At the time of Jazmin’s death Mr Parker told his local newspaper: ‘There is a lot to get your head round. It really is heart-breaking. Our lives will never be the same without our beautiful daughter’
‘They took him to the hospital. I believe that he suffers from anxiety and asthma, and a few years ago he lost his daughter to meningitis and I know that he took Xanax for that, although it did not see him use it at my place. I know that he does not have a heroin addiction and I am surprised he was using it at all.’
In a statement Mr Summers said: ‘That night I bumped into Leroy in an underpass in Clitheroe and we went to Derek Pinch’s. At approximately 4pm, I heard Pinch shouting my name and I came downstairs and I found Leroy on the sofa unresponsive. I gave home chest compressions while Pinch called the ambulance.
‘The ambulance arrived but I don’t know how long it took them. When the paramedics took over, I went outside. Leroy was taken into the ambulance and it drove off. I knew Leroy would likely be dead knowing his condition. The next morning, I saw his brother and he told me Leroy had died.’
Police found drugs and tin foil used for heroin use at the scene but concluded there were no suspicious circumstances.
Pathologist Dr Deepa Jacob said the levels of drugs in Mr Parker’s system caused respiratory depression. He added: ‘There were high levels of morphine in his system and traces of alcohol in smaller levels, and also levels of cocaine.
‘The cocaine by itself did not kill him but the heroin was a very high amount and could have killed him on its own.

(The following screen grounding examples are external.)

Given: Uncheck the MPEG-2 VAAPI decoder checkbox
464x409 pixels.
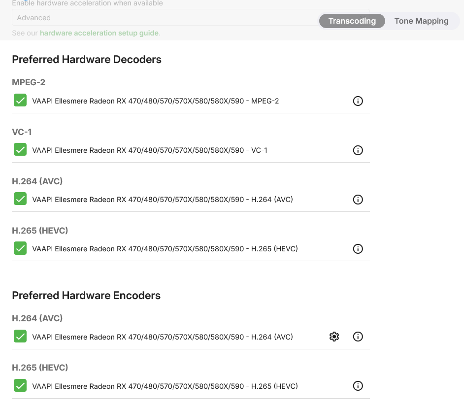Looking at the screenshot, I should pos(20,101).
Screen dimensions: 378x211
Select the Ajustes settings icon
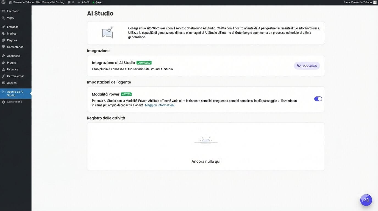tap(4, 83)
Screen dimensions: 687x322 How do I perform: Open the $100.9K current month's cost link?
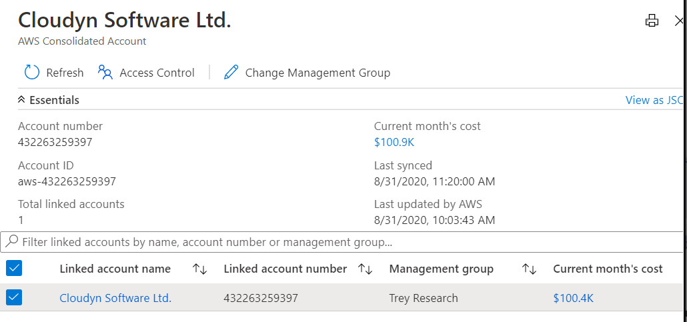tap(394, 142)
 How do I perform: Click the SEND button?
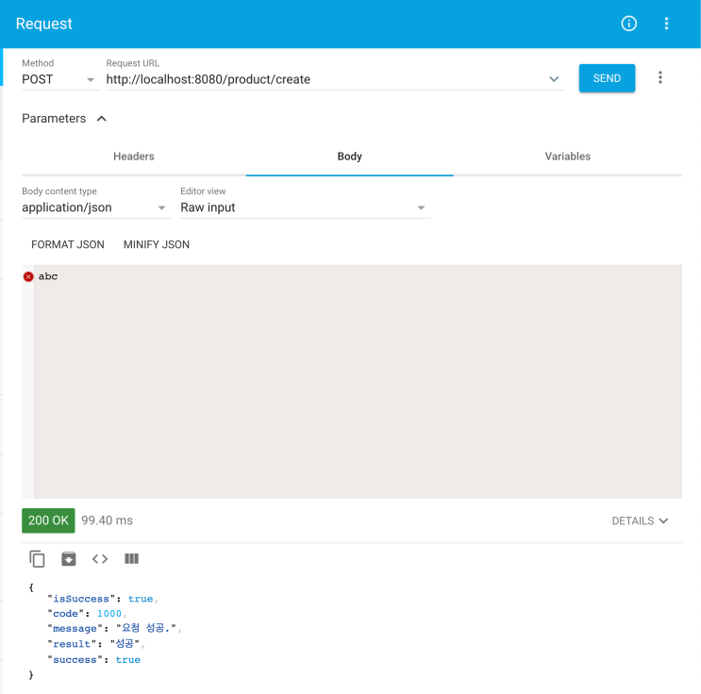[607, 78]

Recording a conclusion of misadventure, Coroner Richard Taylor said: ‘First of all, can I offer you my sincere condolences for loss and thank you for coming here today. I know it’s not easy and it’s difficult as a family to comprehend.
A coroner said the heroin use was ‘out of character’ and concluded he died of drugs overdose
‘This was a low point in Leroy’s life and he was very distraught by what happened to his daughter.

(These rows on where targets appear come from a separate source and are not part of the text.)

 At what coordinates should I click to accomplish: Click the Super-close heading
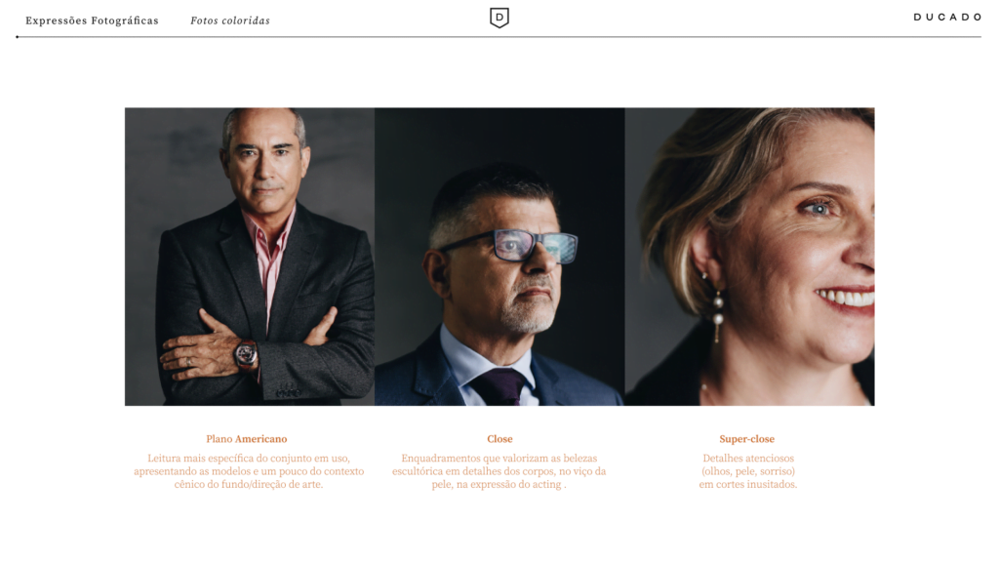(x=746, y=439)
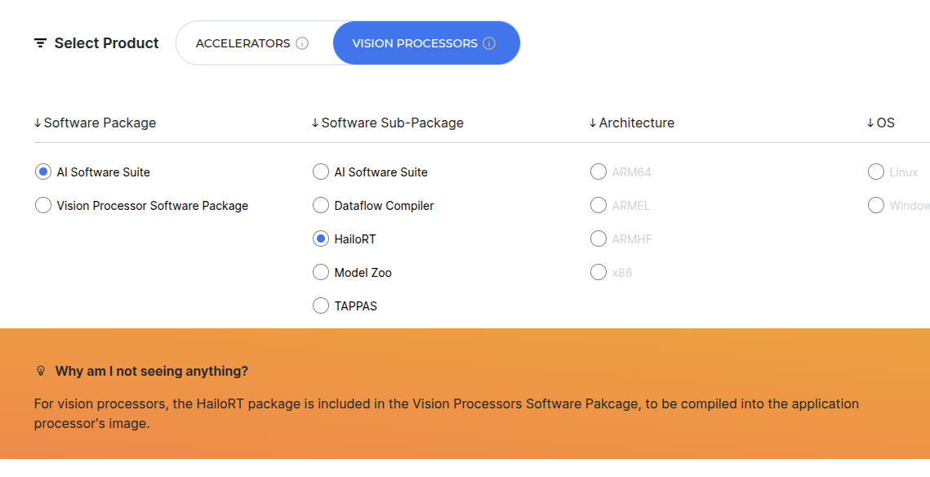
Task: Choose the HailoRT sub-package radio button
Action: pyautogui.click(x=321, y=239)
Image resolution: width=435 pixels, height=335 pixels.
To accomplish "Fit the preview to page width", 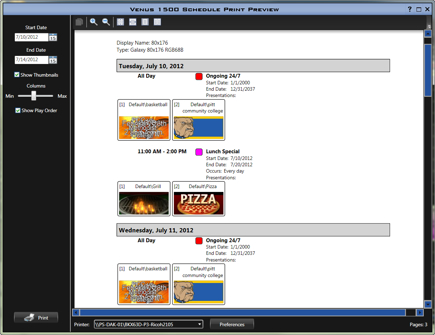I will (x=133, y=22).
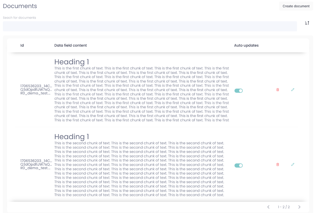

‘There’s no evidence to suggest that these drugs were forced into him. But this was out of character and was not what he did.

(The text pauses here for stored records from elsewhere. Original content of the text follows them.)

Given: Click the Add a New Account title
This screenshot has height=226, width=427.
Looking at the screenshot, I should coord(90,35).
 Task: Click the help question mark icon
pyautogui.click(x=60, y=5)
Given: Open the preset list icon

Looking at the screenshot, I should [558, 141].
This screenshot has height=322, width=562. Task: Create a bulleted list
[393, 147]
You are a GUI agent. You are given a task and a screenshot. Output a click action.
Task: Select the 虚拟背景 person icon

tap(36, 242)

‘He was a very naive heroin user and Dr Jacob said it was enough heroin to kill him alone.
‘My findings is that his intention was to sleep off the heroin and he would be fine – but sadly that didn’t happen. It is an unintentional outcome of an intentional action. He died having ingested an excess of drugs.’
WHAT IS MENINGITIS?
Meningitis is inflammation of the membranes that surround and protect the brain and spinal cord.
Anyone can be affected but at-risk people include those aged under five, 15-to-24 and above age 45.
People exposed to passive smoking or with suppressed immune systems, such as patients undergoing chemotherapy, are also more at risk.
The most common forms of meningitis are bacterial and viral.
Symptoms for both include:
- Pale, blotchy skin with a rash that does not fade when compressed with a glass
- Stiff neck
- Dislike of bright lights
- Fever, and cold hands and feet
- Severe headache
Bacterial meningitis requires urgent treatment at hospital with antibiotics.
Some 10 percent of bacterial cases are fatal.
Of those who survive, one in three suffer complications, including brain damage and hearing loss.
Limb amputation is a potential side effect if septicaemia (blood poisoning) occurs.
Vaccines are available against certain strains of bacteria that cause meningitis, such as tuberculosis.
Viral is rarely life-threatening but can cause long-lasting effects, such as headaches, fatigue and memory problems.
Thousands of people suffer from viral meningitis every year in the UK.
Treatment focuses on hydration, painkillers and rest.
Although ineffective, antibiotics may be given when patients arrive at hospital just in case they are suffering from the bacterial form of the disease.